Vic was given optimum medical treatment; care was taken to represent his religious needs, but no one knows whether these coincided with his own wishes. Despite the prematurity of his death, Vic was not treated so aggressively that he was kept alive artificially. If you agree with some of the comments from course testers that the treatment was poorly managed then you might have categorised the death as a bad one medically. One of the testers described Vic’s death as falling outside the sacred/medical ‘good death’ categories.
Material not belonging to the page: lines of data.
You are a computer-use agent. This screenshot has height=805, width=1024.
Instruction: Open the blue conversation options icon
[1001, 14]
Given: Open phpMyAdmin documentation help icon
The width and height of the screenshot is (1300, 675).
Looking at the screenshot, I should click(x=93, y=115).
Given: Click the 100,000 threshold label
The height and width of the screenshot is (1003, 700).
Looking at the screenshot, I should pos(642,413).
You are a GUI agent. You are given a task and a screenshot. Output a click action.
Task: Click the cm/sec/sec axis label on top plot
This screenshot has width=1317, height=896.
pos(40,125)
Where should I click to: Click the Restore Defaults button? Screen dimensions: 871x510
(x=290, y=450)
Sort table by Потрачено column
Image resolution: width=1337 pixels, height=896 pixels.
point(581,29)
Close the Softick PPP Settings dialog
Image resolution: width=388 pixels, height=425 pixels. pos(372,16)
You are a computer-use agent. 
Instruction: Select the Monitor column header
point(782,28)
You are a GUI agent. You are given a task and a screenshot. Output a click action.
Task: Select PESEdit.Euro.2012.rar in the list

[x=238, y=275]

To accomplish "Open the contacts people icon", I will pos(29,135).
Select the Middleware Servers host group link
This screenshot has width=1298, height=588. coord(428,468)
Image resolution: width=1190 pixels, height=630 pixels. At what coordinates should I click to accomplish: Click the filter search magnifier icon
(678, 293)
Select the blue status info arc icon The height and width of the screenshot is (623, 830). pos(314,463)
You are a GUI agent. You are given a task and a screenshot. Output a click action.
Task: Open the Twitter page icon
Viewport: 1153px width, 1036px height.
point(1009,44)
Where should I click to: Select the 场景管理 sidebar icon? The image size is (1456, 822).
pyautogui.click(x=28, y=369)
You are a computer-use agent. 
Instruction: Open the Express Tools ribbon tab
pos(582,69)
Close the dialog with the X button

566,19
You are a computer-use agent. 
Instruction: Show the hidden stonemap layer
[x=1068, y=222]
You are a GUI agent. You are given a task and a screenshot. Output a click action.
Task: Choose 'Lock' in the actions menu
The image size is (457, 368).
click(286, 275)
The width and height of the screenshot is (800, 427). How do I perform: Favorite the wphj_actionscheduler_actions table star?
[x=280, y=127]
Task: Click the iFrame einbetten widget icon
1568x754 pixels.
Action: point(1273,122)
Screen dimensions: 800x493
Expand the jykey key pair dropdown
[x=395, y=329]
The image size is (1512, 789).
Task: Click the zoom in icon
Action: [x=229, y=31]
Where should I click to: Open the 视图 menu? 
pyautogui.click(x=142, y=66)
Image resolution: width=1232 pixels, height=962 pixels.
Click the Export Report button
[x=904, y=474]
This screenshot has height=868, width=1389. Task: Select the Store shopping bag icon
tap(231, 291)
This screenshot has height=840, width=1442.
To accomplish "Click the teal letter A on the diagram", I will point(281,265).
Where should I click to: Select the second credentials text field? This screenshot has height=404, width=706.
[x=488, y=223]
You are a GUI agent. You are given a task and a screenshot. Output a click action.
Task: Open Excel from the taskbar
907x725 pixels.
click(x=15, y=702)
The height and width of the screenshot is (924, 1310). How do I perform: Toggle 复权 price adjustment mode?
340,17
Li’s death was well managed medically, in that she was in a nursing home receiving good quality care but was not being treated with inappropriate invasive procedures. Also Li’s final wishes were related to her spiritual needs, which were both cultural and religious. Dying at the end of a long and relatively good life could be considered to be a natural death.
Andrew died despite all medical attempts to cure his cancer. We don’t know his religious beliefs but the accompanied stage of dying seems to have fulfilled a spiritual need for Andrew and his mother to be together at the end of his life – to be accompanied and in familiar surroundings. There was also evidence that Andrew was afraid the night before his death, which influenced some of the testers’ comments on the spiritual dimension of the death. Again, Andrew’s young age seems to contradict the timeliness of his death, but dying without life-sustaining interventions suggests one dimension of a natural death. Alternatively, the treatment of the symptoms resulted in the death being categorised as medical.
Meg’s death was not a good medical death because it was not anticipated and the direct cause was unknown, but medicine had kept her alive longer than she would have otherwise lived. The treatment did prolong Meg’s life but there was a cost. Meg had a strong faith but no one knows if she was ready in a religious sense. Because her death was premature and the result of a degenerative disorder and because of attempts to resuscitate her, the death was not natural. Meg’s body was subjected to a lot of medical intervention in an attempt to reverse death. However, the suddenness of the death could have spared her from much more intensive medical rescue and could also have spared her some of the fear which may precede death.
The lesson to be learned from Mary Bradbury’s article is that a death can only be judged ‘good’ in relation to specific criteria: it will depend upon which criteria you are using. This should not lead to a conclusion that a ‘good’ death is not achievable but that the quality of dying will be judged differently by different people, as we have seen from the comments. Even then the dimensions were not always clear and often highly subjective. What did seem to be clear from the testers’ comments was that we can never be certain of giving someone the type of death they want without ascertaining their wishes.
Hart et al. (1998) argue that the ‘good death’ is a form of social control and ask whose interests the ‘good death’ serves and to what extent the choices of dying people are increased or constrained by this ideology. They further suggest that ‘good’ and ‘bad’ deaths connect to stereotypes of ‘good’ and ‘bad’ patients who do and do not conform to expected norms of behaviour. While they argue that the ‘good death’ which has emerged from the hospice movement may serve the interests of dying people and their care-givers, they also point out that there are significant challenges from the pro-euthanasia movement and other struggles which support the needs of dying people. Euthanasia is an area of considerable debate and you might like to consider in what circumstances the ‘good death’ does not suit everyone.
As we draw to a close we remind ourselves of other factors that contribute to our assessment of a death as ‘good’ or ‘bad’. Issues of social inequality and deprivation affect the dying as well as the living, and these should be high on any agenda to improve the quality of dying.